The choice between active and passive investing has been a battle that has been raging for years, but it can be simplified through a set of easy questions. The answers to these questions are not easy, but by forming a direct set of straightforward questions with a decision tree, the issues can be discussed in the open. The first question is about market structure and efficiency.

1. Are markets efficient?

If the answer is yes, markets are efficient, then the choice is simple. Invest with passive indices and hold a diversified portfolio. There can be a wide range of answers to the question of what is an appropriate portfolio, but the question of choosing active managers should be off the table. Surprisingly, the market has moved more to passive investing simultaneously as more agree that markets are inefficient. The investor must shift to a second question if the answer is no.

2. Are there managers who can exploit market inefficiencies? That is, are there managers with skill?

Markets can be inefficient, but that does not mean all active managers trying to exploit these inefficiencies have skill. There can still be only a tiny number who have the skill of being able to exploit inefficiencies. If the answer to the question is no, then there could be room for specific strategy benchmarks or smart beta alternatives that may be able to exploit some inefficiencies. For example, strategies could include a rules-based portfolio exploiting inefficiencies through low-cost benchmarking.

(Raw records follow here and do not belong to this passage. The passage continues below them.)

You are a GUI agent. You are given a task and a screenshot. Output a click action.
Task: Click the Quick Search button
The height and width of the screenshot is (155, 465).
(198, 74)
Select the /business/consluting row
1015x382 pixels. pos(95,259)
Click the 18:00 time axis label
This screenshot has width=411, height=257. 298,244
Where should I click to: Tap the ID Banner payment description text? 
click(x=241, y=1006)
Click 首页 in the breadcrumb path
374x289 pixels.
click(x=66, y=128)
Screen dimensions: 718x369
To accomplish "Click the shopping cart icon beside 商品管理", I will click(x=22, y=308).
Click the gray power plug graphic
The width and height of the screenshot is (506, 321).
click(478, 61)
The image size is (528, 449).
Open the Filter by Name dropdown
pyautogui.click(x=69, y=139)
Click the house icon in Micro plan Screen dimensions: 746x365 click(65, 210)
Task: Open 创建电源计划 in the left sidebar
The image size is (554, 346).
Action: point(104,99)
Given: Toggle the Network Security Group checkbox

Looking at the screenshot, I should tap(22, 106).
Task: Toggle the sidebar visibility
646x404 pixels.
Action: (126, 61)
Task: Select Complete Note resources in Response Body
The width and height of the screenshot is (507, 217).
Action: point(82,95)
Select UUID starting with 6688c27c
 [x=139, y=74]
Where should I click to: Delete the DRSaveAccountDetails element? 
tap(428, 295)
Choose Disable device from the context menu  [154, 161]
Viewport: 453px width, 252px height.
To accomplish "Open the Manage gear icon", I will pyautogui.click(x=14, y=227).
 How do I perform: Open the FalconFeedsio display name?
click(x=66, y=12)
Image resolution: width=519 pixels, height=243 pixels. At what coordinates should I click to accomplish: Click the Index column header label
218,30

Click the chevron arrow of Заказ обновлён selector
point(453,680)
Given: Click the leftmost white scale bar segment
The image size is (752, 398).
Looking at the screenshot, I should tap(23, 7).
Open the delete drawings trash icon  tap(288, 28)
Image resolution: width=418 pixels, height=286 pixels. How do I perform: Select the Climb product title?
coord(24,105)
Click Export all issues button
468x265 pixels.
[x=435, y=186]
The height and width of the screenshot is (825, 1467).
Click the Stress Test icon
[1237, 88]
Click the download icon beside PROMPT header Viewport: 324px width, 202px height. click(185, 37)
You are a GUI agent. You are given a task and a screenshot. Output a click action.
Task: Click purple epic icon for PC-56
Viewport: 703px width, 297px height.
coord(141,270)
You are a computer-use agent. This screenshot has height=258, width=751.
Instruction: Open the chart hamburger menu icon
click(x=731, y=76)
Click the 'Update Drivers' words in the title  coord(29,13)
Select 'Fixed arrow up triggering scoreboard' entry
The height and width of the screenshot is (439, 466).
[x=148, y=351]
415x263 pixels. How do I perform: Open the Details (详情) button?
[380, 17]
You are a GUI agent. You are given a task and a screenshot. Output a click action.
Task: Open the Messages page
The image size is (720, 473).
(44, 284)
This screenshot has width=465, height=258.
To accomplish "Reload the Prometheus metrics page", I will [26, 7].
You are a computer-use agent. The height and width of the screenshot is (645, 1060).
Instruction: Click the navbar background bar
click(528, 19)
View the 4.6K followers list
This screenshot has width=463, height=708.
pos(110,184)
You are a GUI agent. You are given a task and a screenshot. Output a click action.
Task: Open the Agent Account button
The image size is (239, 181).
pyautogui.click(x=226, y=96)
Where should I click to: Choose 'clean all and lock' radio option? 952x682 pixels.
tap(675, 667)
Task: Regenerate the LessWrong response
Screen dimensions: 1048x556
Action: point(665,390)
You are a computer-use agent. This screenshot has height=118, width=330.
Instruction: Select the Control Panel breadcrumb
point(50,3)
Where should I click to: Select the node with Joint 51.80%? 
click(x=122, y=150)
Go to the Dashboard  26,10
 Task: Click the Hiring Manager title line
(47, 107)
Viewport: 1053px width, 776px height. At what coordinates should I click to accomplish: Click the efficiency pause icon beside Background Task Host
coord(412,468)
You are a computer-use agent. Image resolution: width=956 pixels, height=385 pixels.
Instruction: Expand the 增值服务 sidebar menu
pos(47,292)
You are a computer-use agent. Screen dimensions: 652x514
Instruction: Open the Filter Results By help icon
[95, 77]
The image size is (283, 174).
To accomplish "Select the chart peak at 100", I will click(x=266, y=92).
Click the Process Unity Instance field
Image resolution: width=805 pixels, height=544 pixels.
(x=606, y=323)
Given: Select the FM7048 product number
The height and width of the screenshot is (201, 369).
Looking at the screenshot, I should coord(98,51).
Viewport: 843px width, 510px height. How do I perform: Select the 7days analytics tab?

3. Can investors identify skilled managers or forecast their performance?

This is not easy because differentiating between managers with and without skill may take a lot of data, and there may be switching between skilled managers based on the environment or successful strategies. For example, a manager could be experienced at value investing but unable to make significant gains when value is out of favor. If an investor cannot identify the manager with skill, he should return to the passive, diversified portfolio.

The conclusion is that any holding of active managers has to be based on the market environment, managers’ quality, and investors’ ability to identify an inefficient environment and skilled managers. Since the markets are generally efficient, good managers are rare, and it is hard to find those managers, active management should be an exception, not the norm.